*RECORDS FOR THIS EXERCISE*:
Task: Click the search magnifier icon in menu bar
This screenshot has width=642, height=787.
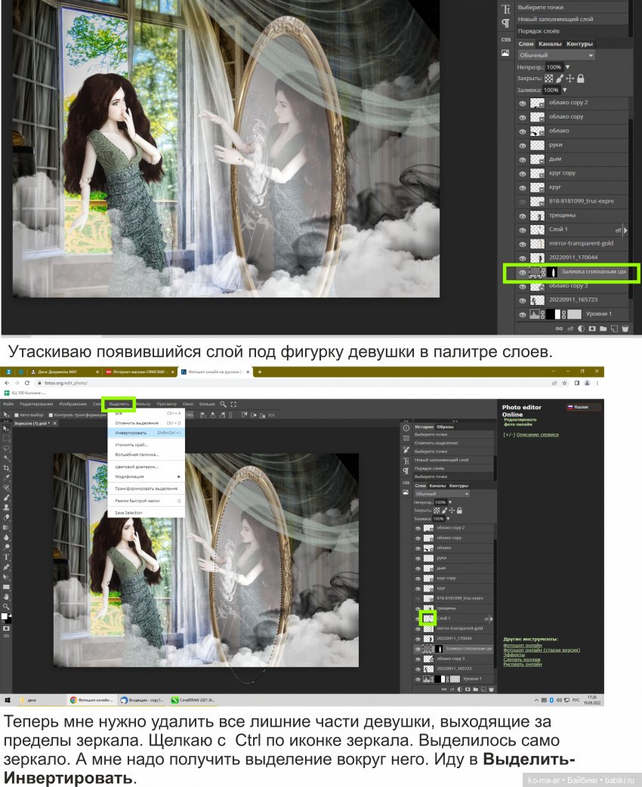Action: 224,404
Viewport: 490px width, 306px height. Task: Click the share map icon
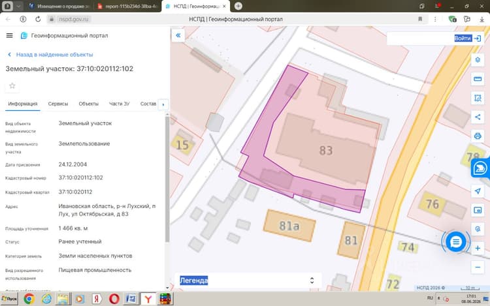click(478, 117)
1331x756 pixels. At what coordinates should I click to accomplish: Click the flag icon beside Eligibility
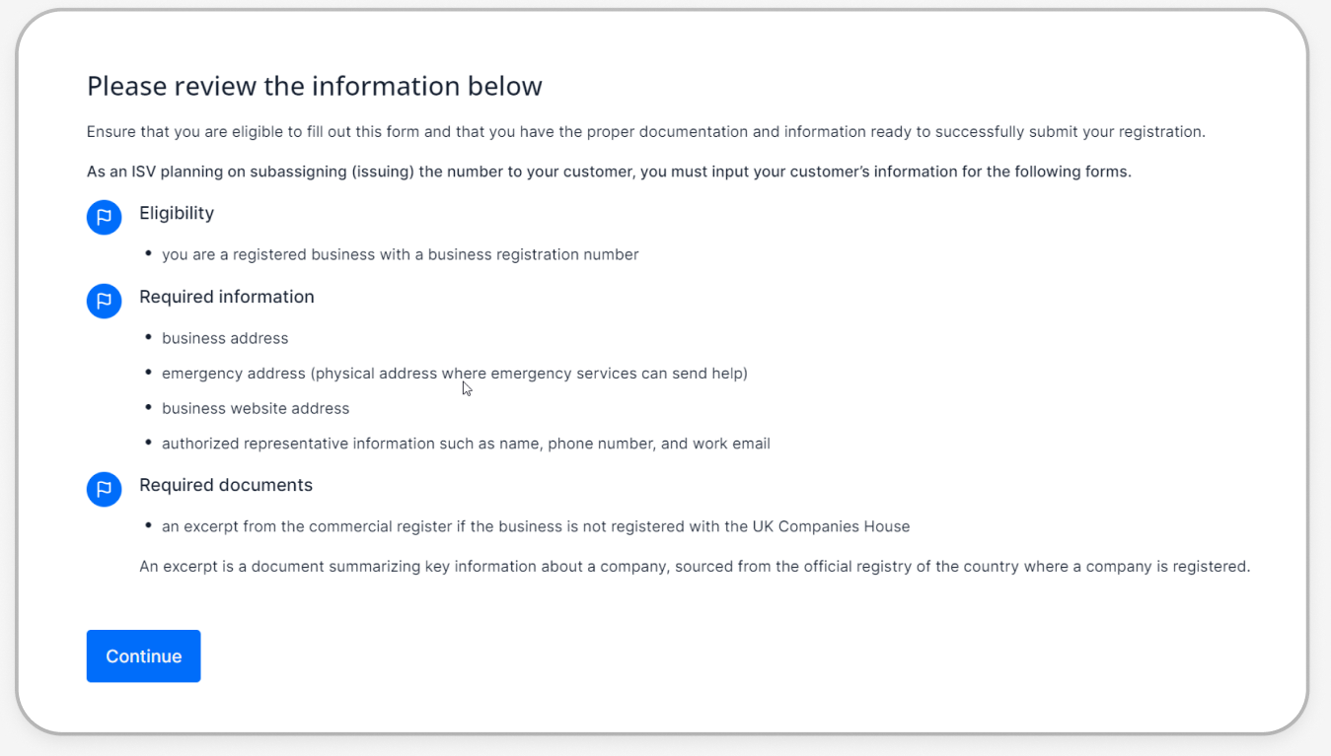[x=104, y=217]
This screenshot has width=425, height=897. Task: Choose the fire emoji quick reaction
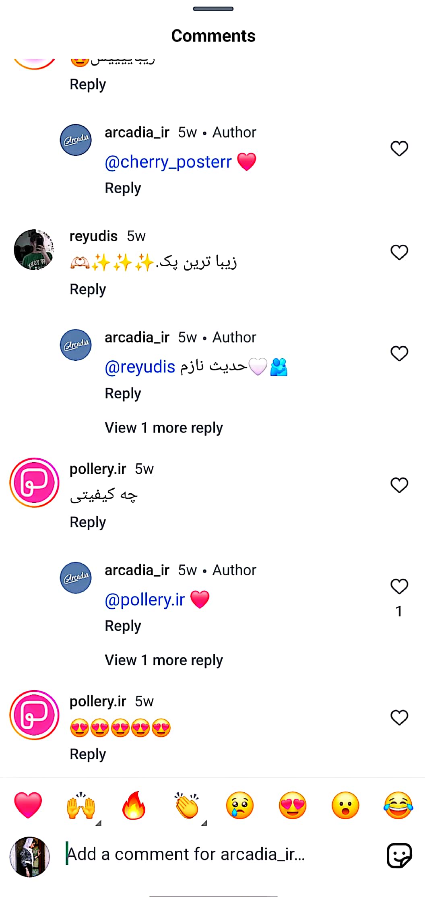click(134, 805)
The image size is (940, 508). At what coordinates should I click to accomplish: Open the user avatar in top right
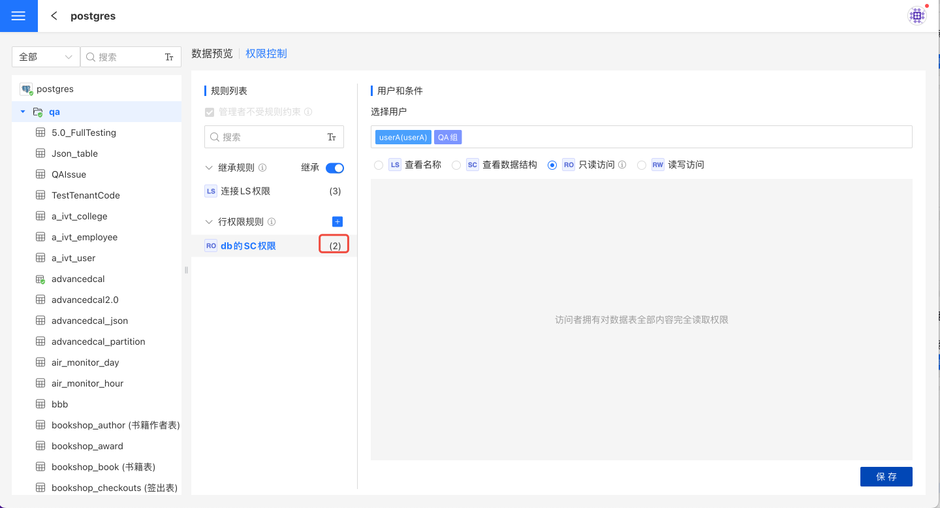(917, 16)
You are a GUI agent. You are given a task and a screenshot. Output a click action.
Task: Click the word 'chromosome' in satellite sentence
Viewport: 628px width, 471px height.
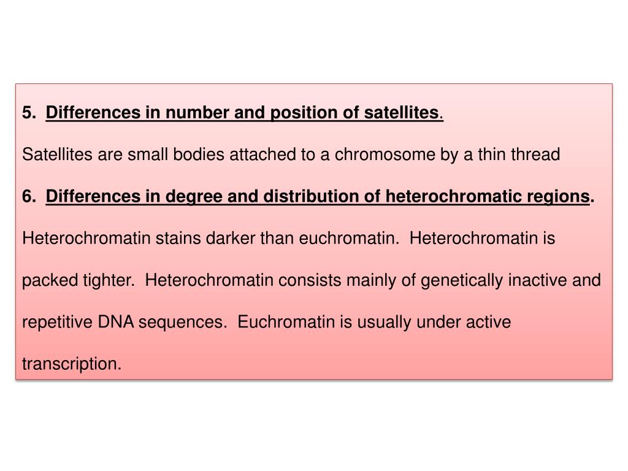385,155
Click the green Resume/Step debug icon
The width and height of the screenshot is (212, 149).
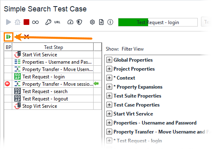(9, 37)
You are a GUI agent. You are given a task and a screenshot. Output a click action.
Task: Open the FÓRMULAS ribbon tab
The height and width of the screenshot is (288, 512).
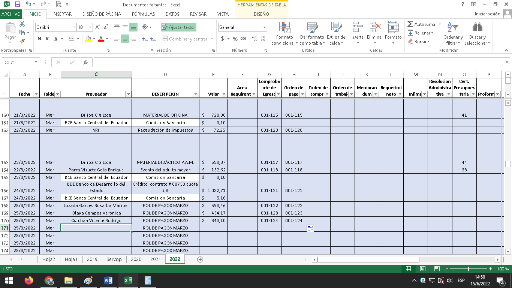pos(143,14)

*PROMPT*:
Please copy the entries above word for word, leaving out the pictures.

*TASK OUTPUT*:
Task: Click the search magnifier icon in menu bar
This screenshot has width=642, height=787.
Action: 224,404
Viewport: 490px width, 306px height. Task: Click the share map icon
click(478, 117)
1331x756 pixels. At what coordinates should I click to accomplish: Click the flag icon beside Eligibility
[x=104, y=217]
This screenshot has width=425, height=897. Task: Choose the fire emoji quick reaction
click(134, 805)
The image size is (940, 508). At what coordinates should I click to accomplish: Open the user avatar in top right
(917, 16)
You are a GUI agent. You are given a task and a screenshot. Output a click action.
Task: Click the word 'chromosome' in satellite sentence
Viewport: 628px width, 471px height.
385,155
Click the green Resume/Step debug icon
The width and height of the screenshot is (212, 149).
(9, 37)
You are a GUI agent. You are given a task and a screenshot. Output a click action.
Task: Open the FÓRMULAS ribbon tab
The height and width of the screenshot is (288, 512).
pos(143,14)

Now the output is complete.